GOAL OF THE EXERCISE:
In the records below, find the line with "This screenshot has" and repeat it and every line after it, exactly, without any pictures.

* * * * * * *

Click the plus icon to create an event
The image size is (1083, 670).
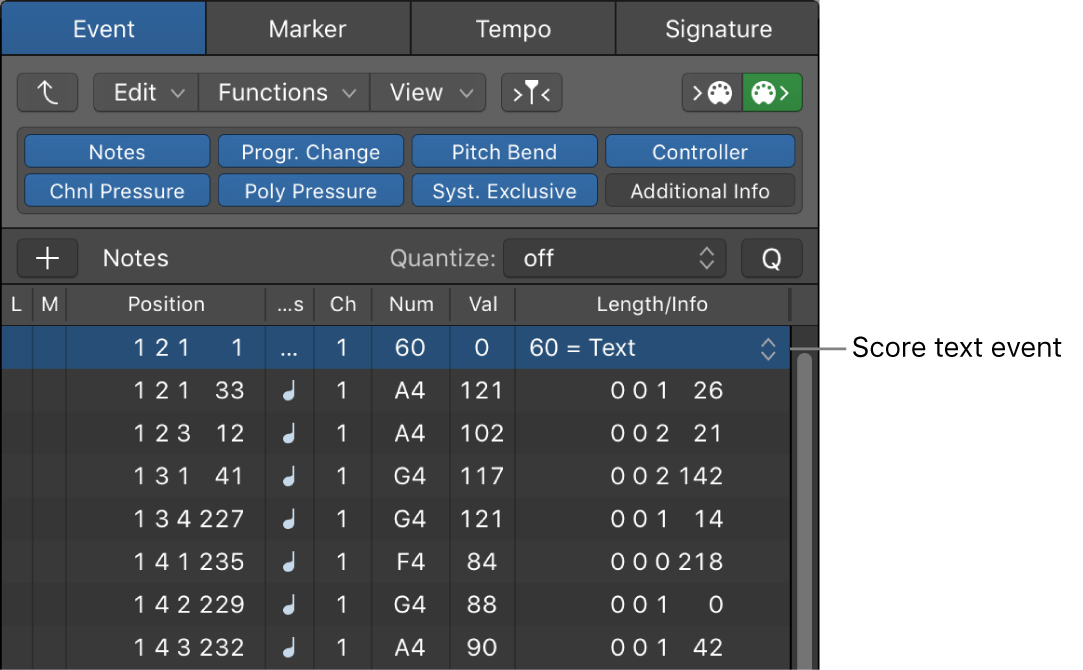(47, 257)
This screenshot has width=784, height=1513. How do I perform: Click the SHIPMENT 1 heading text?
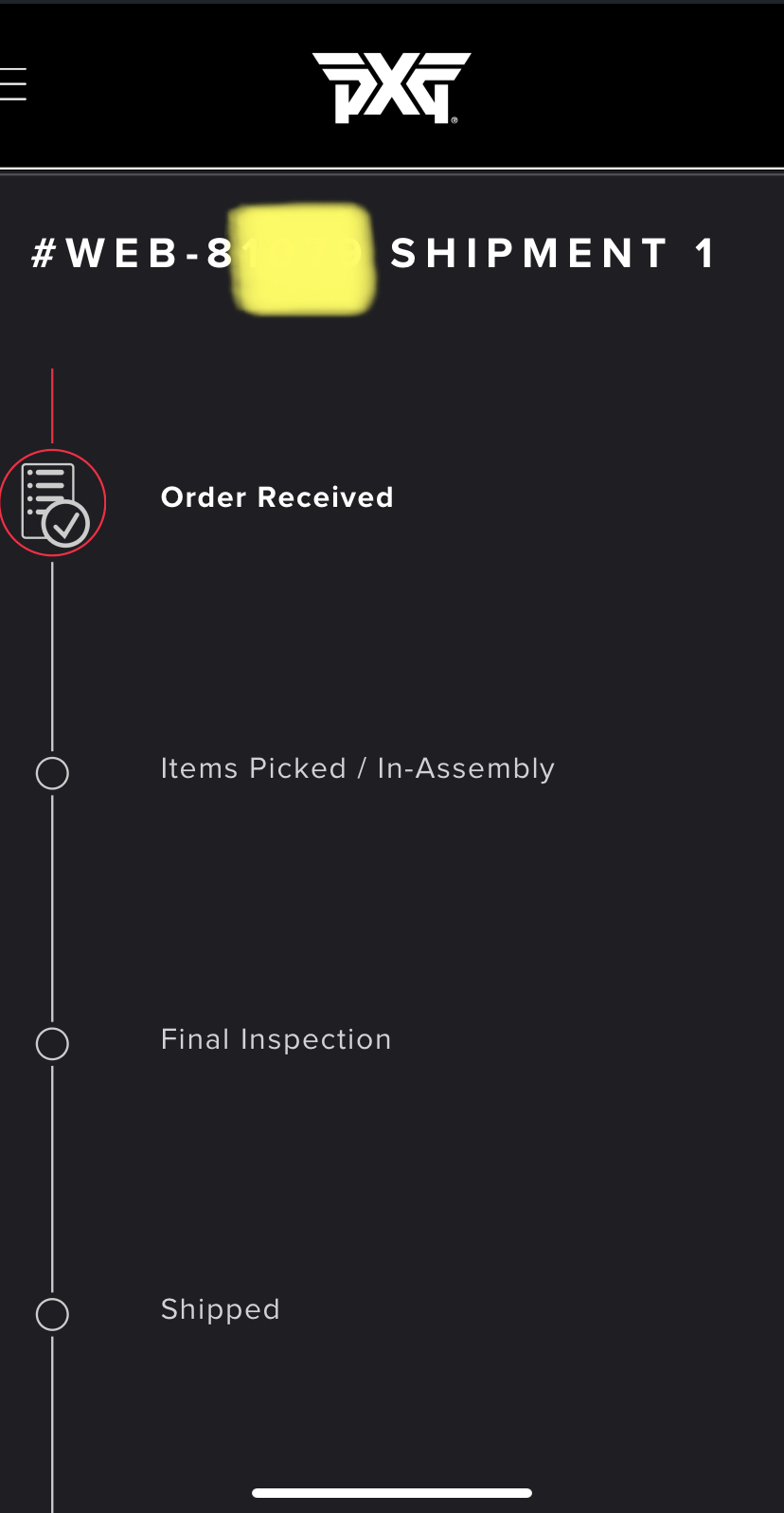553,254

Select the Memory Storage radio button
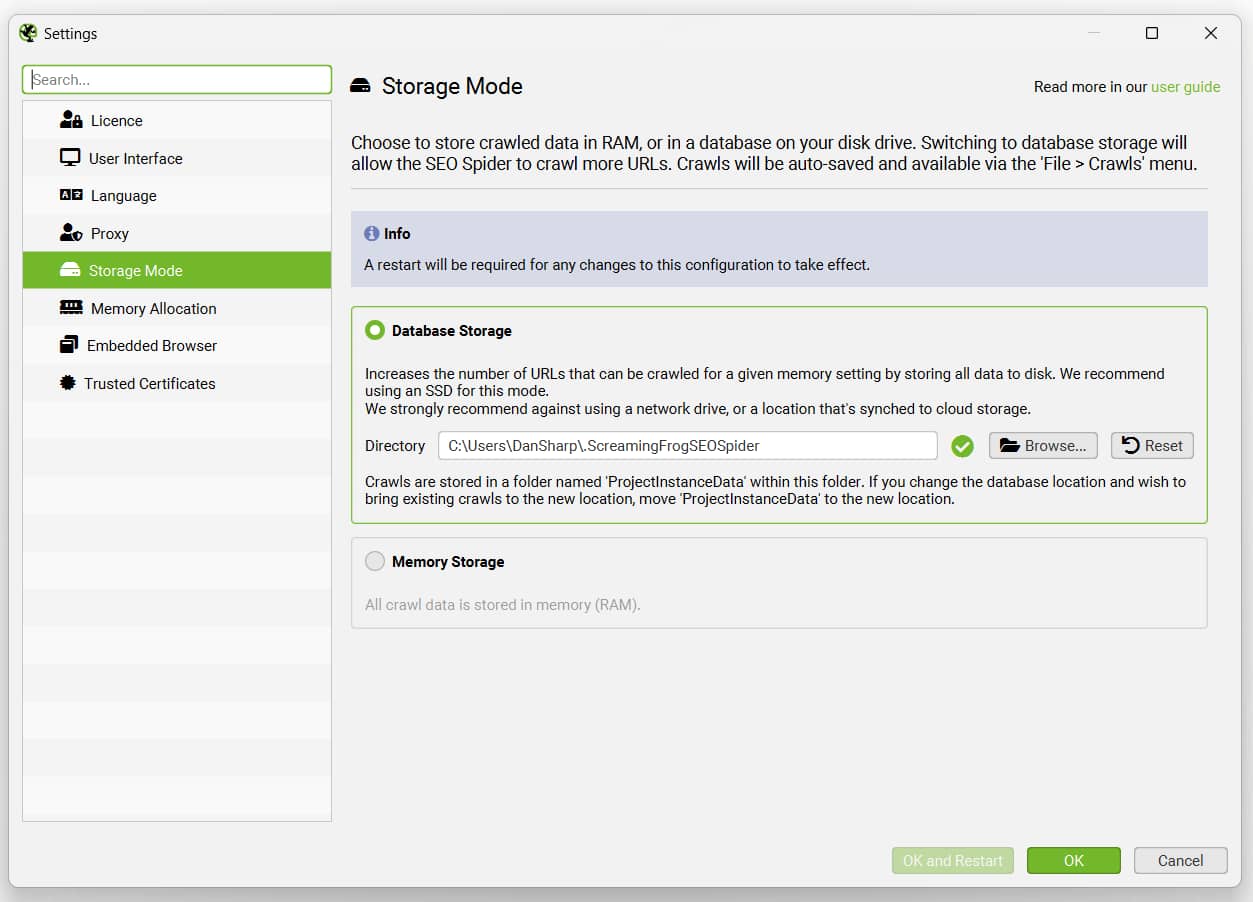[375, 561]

* * * * * * *

ANSWER FOR THIS EXERCISE:
This screenshot has width=784, height=1513. How do I perform: Click the SHIPMENT 1 heading text?
553,254

Select the Memory Storage radio button
[375, 561]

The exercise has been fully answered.